__Exercise__: Could you write the next part of the document on session queues and request correlation, starting after its final sentence?

__Document section__:
The Session assigns a monotonically increasing queueId (starting from 0) to each opened queue. This numeric ID is used in all subsequent binary messages (PUT, PUSH, ACK, CONFIRM) instead of the full URI string.

Closing a Queue

Closing a queue is also multi-step:

  1. configureStream (consumers) — Send empty subscriptions to drain the consumer.
  2. closeQueue — Send the close request with the original handle parameters (including the original readCount/writeCount values).

Request/Response Correlation

Every control request includes an rId (request ID) — a monotonically increasing integer. The Session stores a PendingRequest object for each:

interface PendingRequest {
  resolve: (value: any) => void;  // Promise resolve
  reject: (error: Error) => void; // Promise reject
  timer: NodeJS.Timeout;          // Timeout timer
}

When a control response arrives, its rId is matched against the pending requests map. The timer is cleared and the promise is resolved or rejected.

If no response arrives within the timeout, the timer fires, the pending request is removed, and the promise is rejected with a BrokerTimeoutError.

__Source data__:

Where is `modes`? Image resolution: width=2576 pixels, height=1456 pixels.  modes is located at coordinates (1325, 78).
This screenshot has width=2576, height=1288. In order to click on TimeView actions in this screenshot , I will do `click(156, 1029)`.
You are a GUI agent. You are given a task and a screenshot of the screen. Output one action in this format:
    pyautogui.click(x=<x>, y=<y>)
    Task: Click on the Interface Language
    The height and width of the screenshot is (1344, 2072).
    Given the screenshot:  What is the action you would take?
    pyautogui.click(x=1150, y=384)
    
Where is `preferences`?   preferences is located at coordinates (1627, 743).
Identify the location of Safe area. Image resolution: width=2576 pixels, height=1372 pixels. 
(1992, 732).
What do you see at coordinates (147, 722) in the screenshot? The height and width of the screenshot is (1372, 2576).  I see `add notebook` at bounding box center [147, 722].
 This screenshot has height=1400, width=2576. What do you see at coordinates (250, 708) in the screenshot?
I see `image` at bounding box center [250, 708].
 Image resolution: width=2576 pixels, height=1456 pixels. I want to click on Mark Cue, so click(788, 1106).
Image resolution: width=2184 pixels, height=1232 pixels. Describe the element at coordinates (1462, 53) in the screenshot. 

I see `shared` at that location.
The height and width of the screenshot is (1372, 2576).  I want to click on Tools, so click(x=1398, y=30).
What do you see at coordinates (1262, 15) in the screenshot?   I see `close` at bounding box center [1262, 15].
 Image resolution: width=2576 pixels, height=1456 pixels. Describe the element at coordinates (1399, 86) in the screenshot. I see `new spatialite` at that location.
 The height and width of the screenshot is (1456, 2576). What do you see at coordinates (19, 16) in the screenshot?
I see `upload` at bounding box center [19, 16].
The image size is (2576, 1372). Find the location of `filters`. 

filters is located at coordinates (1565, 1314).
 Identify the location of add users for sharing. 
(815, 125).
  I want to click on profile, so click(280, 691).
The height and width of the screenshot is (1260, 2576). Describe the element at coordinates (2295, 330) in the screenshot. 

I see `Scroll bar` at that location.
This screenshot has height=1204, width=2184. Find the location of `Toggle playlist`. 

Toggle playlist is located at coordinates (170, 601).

__Result below__:
Publishing Messages

When post() or postAndWaitForAck() is called:

  1. Look up the queue's numeric queueId from the URI.
  2. Assign a 24-bit correlationId (wraps at 0xFFFFFF).
  3. Encode message properties (if any) using the MessageProperties format.
  4. Build the PUT event: PutHeader (36 bytes) + properties + payload + padding.
  5. Compute CRC32-C checksum of the padded application data.
  6. Send the event via BmqConnection.send().

If postAndWaitForAck() was used, a PendingAck is stored with the correlationId and a timeout timer. The promise resolves when the matching ACK arrives.

ACK Handling

When an ACK event arrives from the broker:

  1. Parse the ACK event → extract status, correlationId, guid, queueId.
  2. Map the wire status code (4-bit) to an AckResult enum value.
  3. Look up the PendingAck by correlationId.
  4. Clear the timeout timer and invoke the stored callback.
  5. Emit an 'ack' event on the Session for any listeners.

Consuming Messages

When a PUSH event arrives:

  1. Parse the event → extract queueId, guid, payload, properties, compressionType.
  2. If compressed (ZLIB), decompress the application data.
  3. If the MESSAGE_PROPERTIES flag is set, decode properties from the application data.
  4. Look up the queueUri from the queueId.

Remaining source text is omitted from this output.